Si Flourens n'avait qu'une seule importance,—s'il n'était qu'un savant d'un ordre supérieur enfermé dans la carapace d'une grande spécialité, impénétrable à tout ce qui ne serait pas savant, sinon du même niveau que lui, au moins du même courant d'études,—nous ne nous hasarderions point à vous en parler... Nous laisserions aux livres purement scientifiques, ou aux mémoires de l'Académie dont il est le secrétaire perpétuel, à vous entretenir de ses découvertes en anatomie et de ses travaux en physiologie et en histoire naturelle. Flourens, heureusement pour lui,—encore plus heureusement pour nous,—n'est pas qu'un savant considérable et officiel. C'est aussi un lettré, un lettré autant qu'un de nous. C'est un lettré qui reporte sur la science, pour en adoucir l'austérité et sans rien diminuer de sa beauté profonde, tout ce que le génie littéraire peut donner à la pensée d'un homme de clair, d'élégant et de doux. Et ces trois mots caractérisent très bien, je vous assure, le genre de talent de Flourens, de cet homme qui aurait pu, ma foi! être pesant sans se compromettre, tant il savait de choses, et qui s'en est si bien gardé!
Mon Dieu, oui! il aurait pu être pesant tout comme un autre. Il est savant. Il a donné à la science toute sa vie, et, vous le verrez tout à l'heure, la science a très bien agréé ses hommages. Elle l'a rendu heureux; elle ne l'a point traité comme un de ses patiti inféconds qu'elle traîne quelquefois après elle.

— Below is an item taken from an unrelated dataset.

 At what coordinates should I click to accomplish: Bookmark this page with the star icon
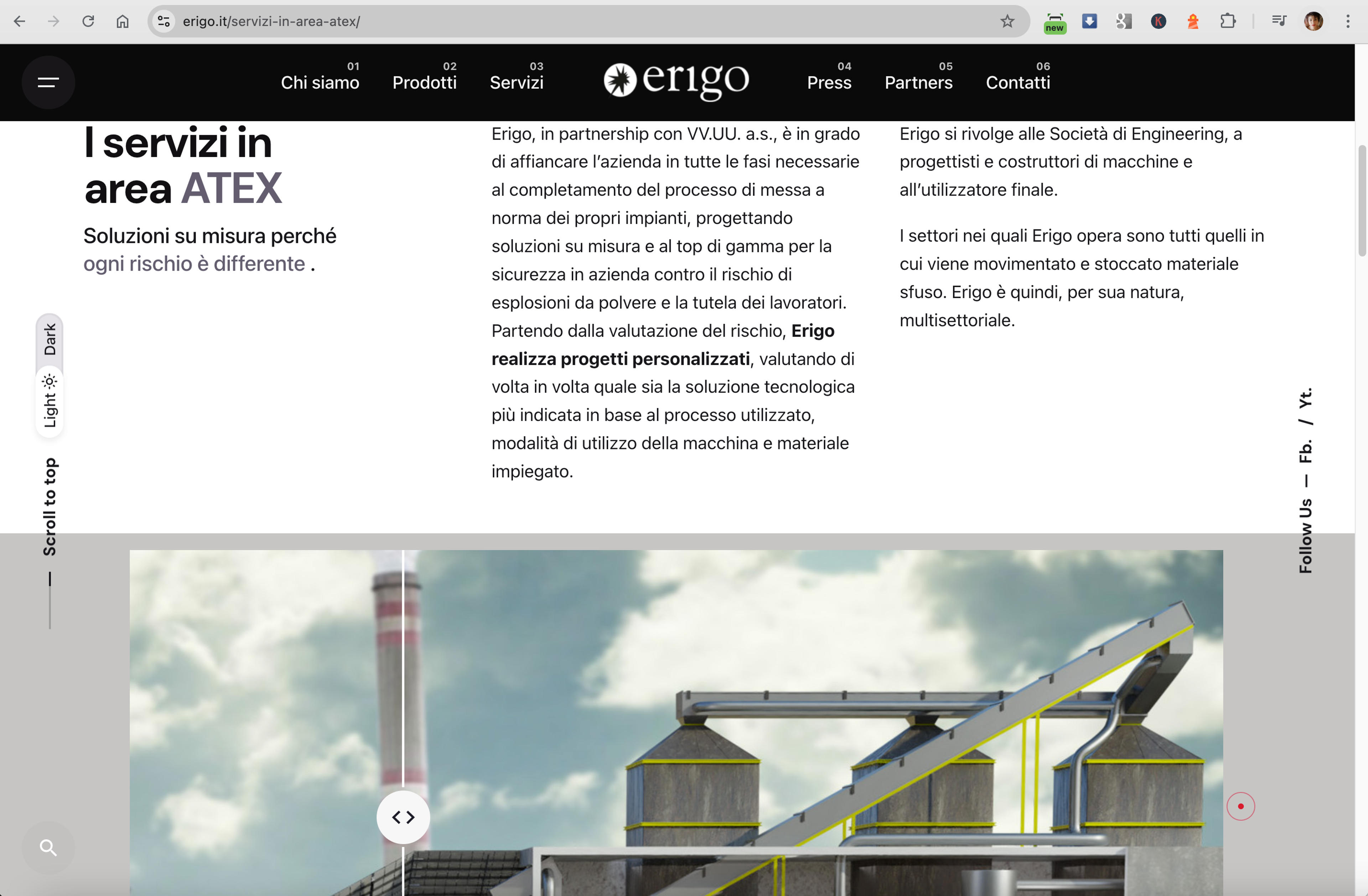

Et cependant il n'a pas eu la fatuité de son bonheur, car la fatuité des savants heureux, c'est la lourdeur... une lourdeur gourmée, épatée, infinie. C'est leur turcarétisme, à eux! Au contraire, il a été léger; mais léger comme un ignorant charmant, qui n'a pas autre chose à faire que d'avoir de la grâce, de temps à autre, et de se montrer spirituel. Flourens n'est point un érudit à l'allemande, quoiqu'il soit de l'Académie de Munich et de bien d'autres académies. C'est un érudit des plus français, qui n'a pas perdu, comme tant d'autres, en cultivant la science, sa qualité de Français. Originalité mi-partie, dont chaque moitié vaut presque un tout. Savez-vous comment il procède? il enlève la science,—cette puissante personne à la Rubens moins la couleur,—il l'enlève dans les bras très fins de sa littérature et lui ouvre ainsi dans le monde un chemin que, sans cette enlevante littérature, la science peut-être ne ferait pas. Il la vulgarise et la popularise. Il lui fait faire son tour... d'esprits! Artiste délicat, il lui attache des ailes transparentes, qui ne fondent point comme celles d'Icare, et qui l'emportent bien loin de tous les malheureux culs-de-plomb qui peuplent les Académies.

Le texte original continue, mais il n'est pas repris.